The failure rate at nine years for patients affected by Parkinson’s disease was found in a study 16 to be 5.44%, where the control group had a rate of 1.75%, a bit higher than that one reported by the RIPO registry. This means an increase of 3.69%, much larger that our model would predict (0.5%). From these results we can conclude that while a sub-optimal neuromuscular control can significantly increase the wear rate (up to 69 mm3 per year, in the worst-case scenario), even such increase would not justify the three-fold increase observed in the failure rate of patients with severe neuromuscular degradation. These results seem to be in good agreement with the findings of a single study on 46 TKR in PD patients, where at more than ten years of follow-up “no obvious tibial insert polyethylene wear was observed”.1

This study has some limitations. A first critical point regards the simplifications made when developing the wear model. As already mentioned, the TKR kinematics was not explicitly modelled, and both the force applied to the femoral component and the sliding velocity were assumed constant over the gait cycle. Also, the Archard equation used to predict linear wear does not account for the cross-shear phenomenon which is frequently introduced when dealing with joint replacement to characterize the anisotropic material behaviour of the plastic component.
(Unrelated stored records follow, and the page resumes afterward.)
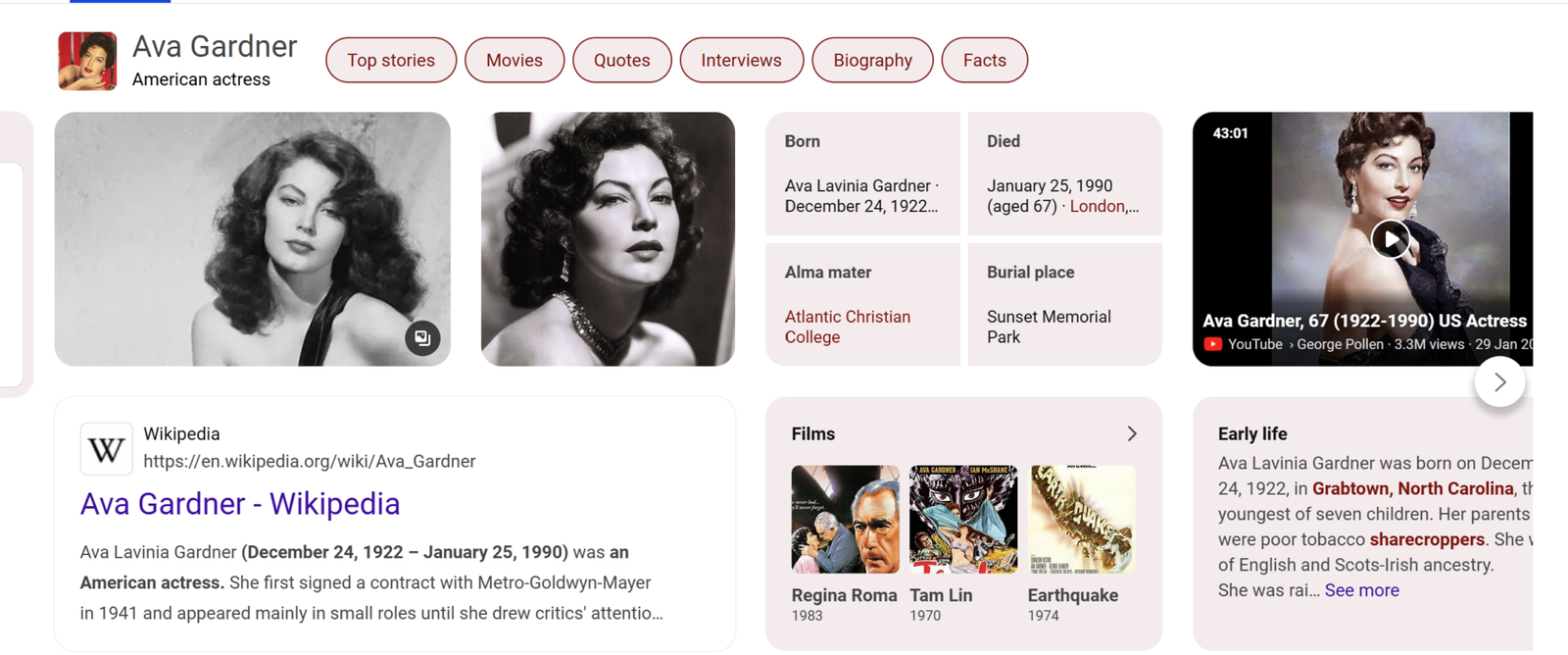Open the London death place link
The height and width of the screenshot is (655, 1568).
click(x=1098, y=206)
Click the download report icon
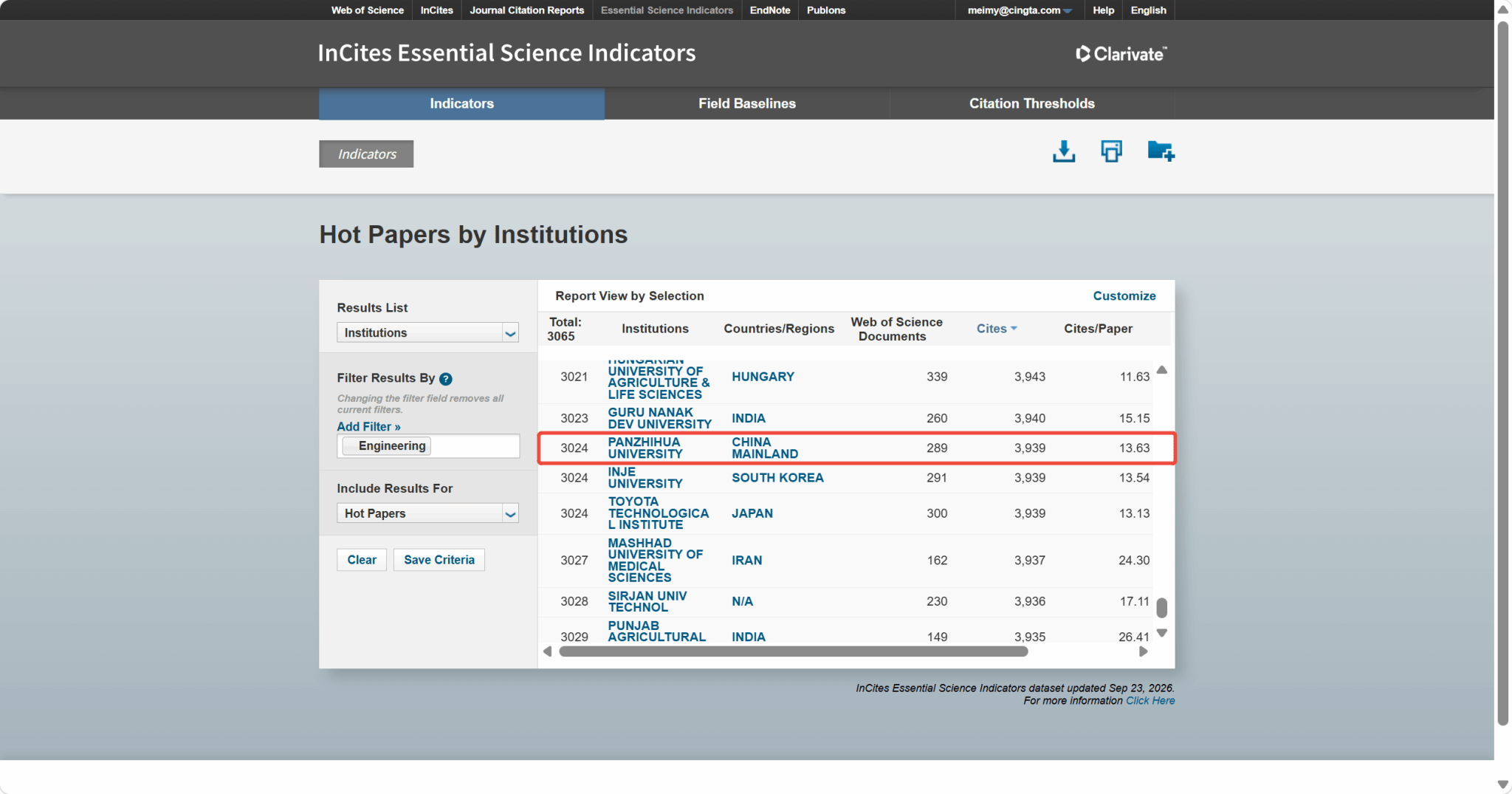Screen dimensions: 1512x794 coord(1064,151)
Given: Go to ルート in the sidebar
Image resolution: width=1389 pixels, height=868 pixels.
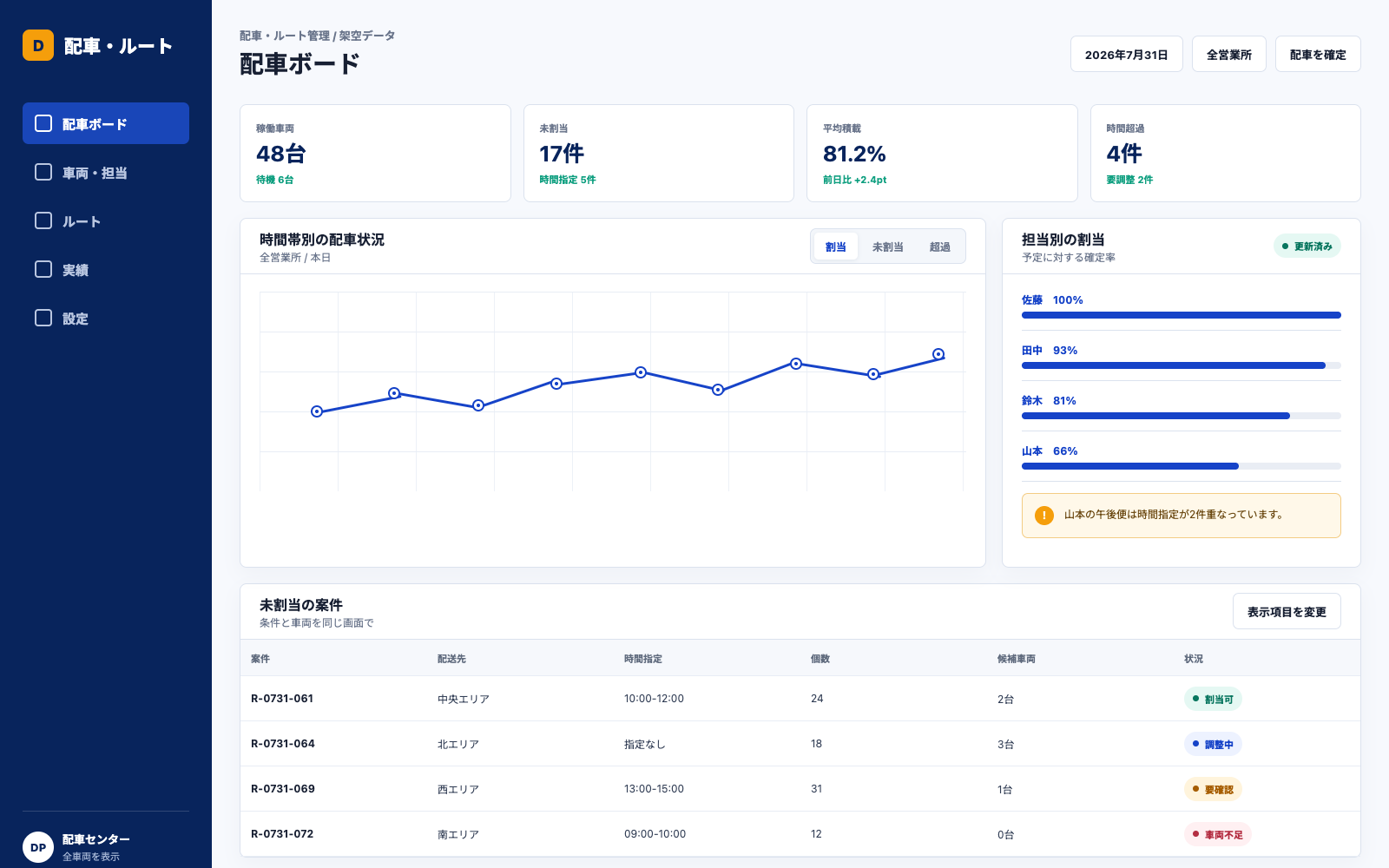Looking at the screenshot, I should [x=106, y=220].
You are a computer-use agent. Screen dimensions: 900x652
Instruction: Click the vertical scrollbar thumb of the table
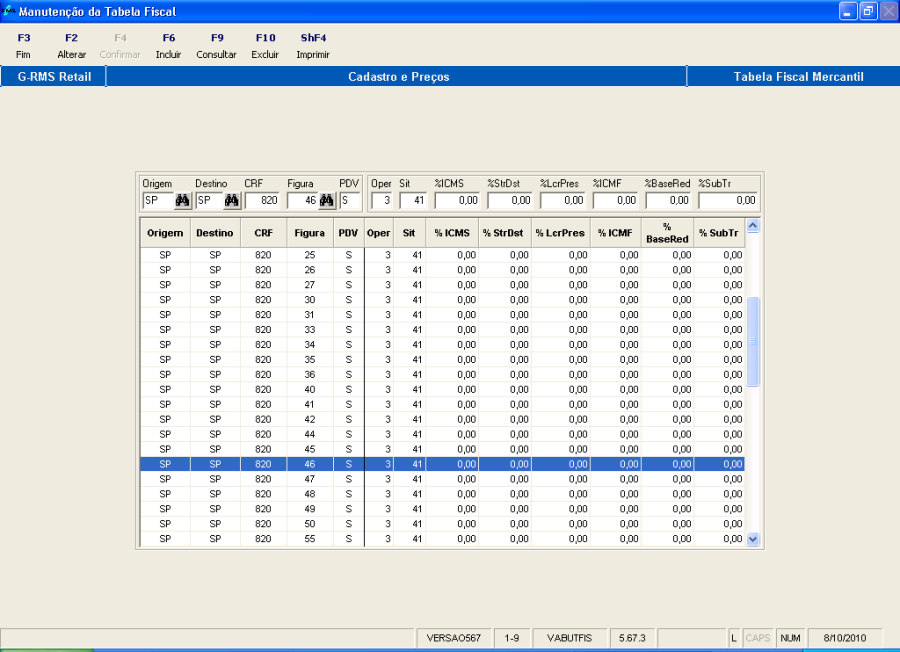tap(753, 341)
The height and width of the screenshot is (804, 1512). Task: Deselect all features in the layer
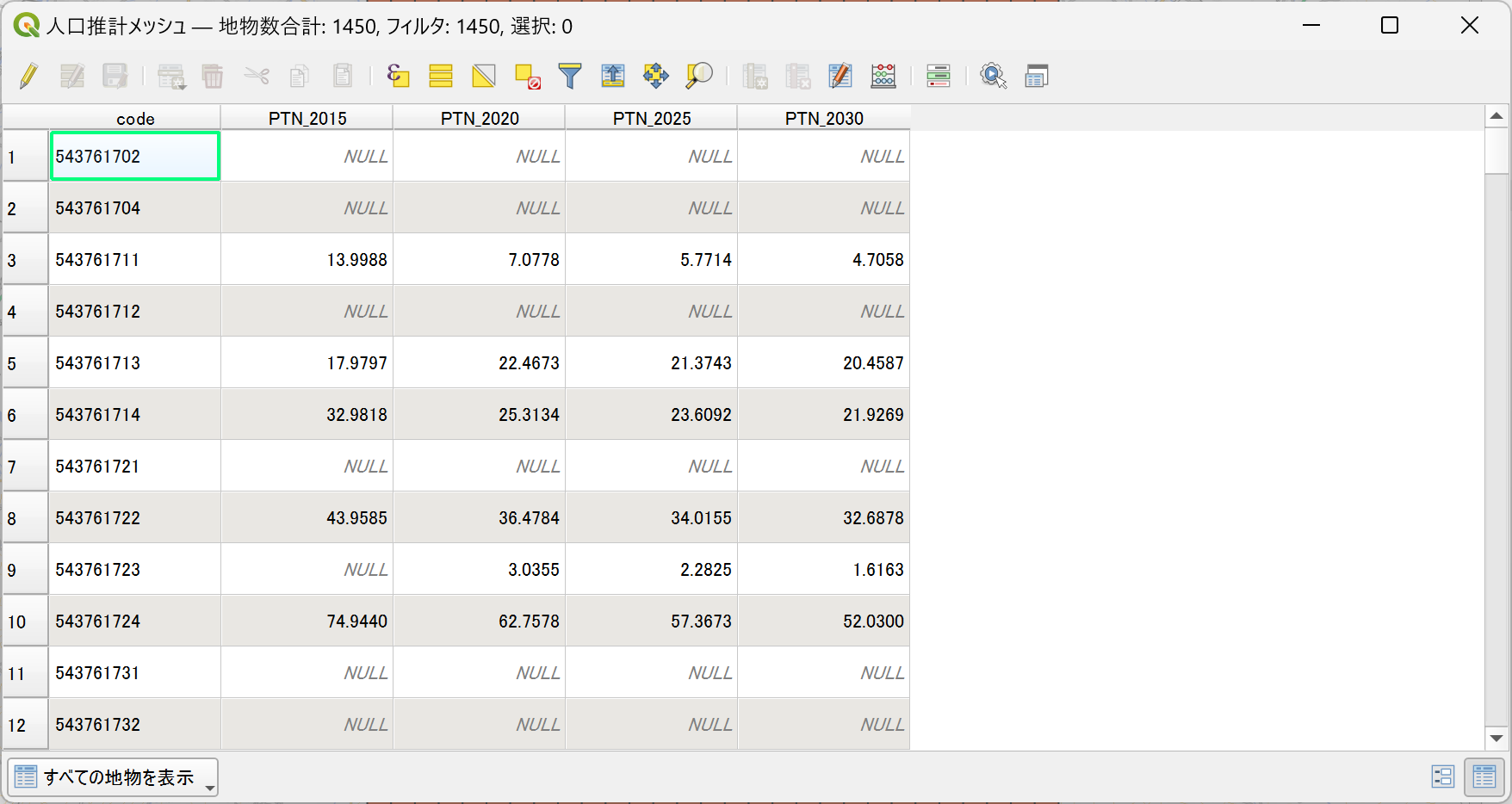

Additionally, it is important to underline that the only effect of the different loading conditions was considered when comparing the three configurations (JCFact, JCFmet and JCFmax) in terms of wear predictions. One fundamental assumption of the study was in fact that the three neuromuscular control strategies produced the same kinematics.

Despite these limitations, that are worth to be considered when an accurate TKR wear prediction is needed, the results here presented provide an upper boundary to increase in massive wear one can expect from suboptimal control. Given that even this probably overestimated effect does not justify the increase in failure rate observed in patients with severe neurodegenerative conditions, this work call for a similar exploration for the other potential candidate, aseptic loosening.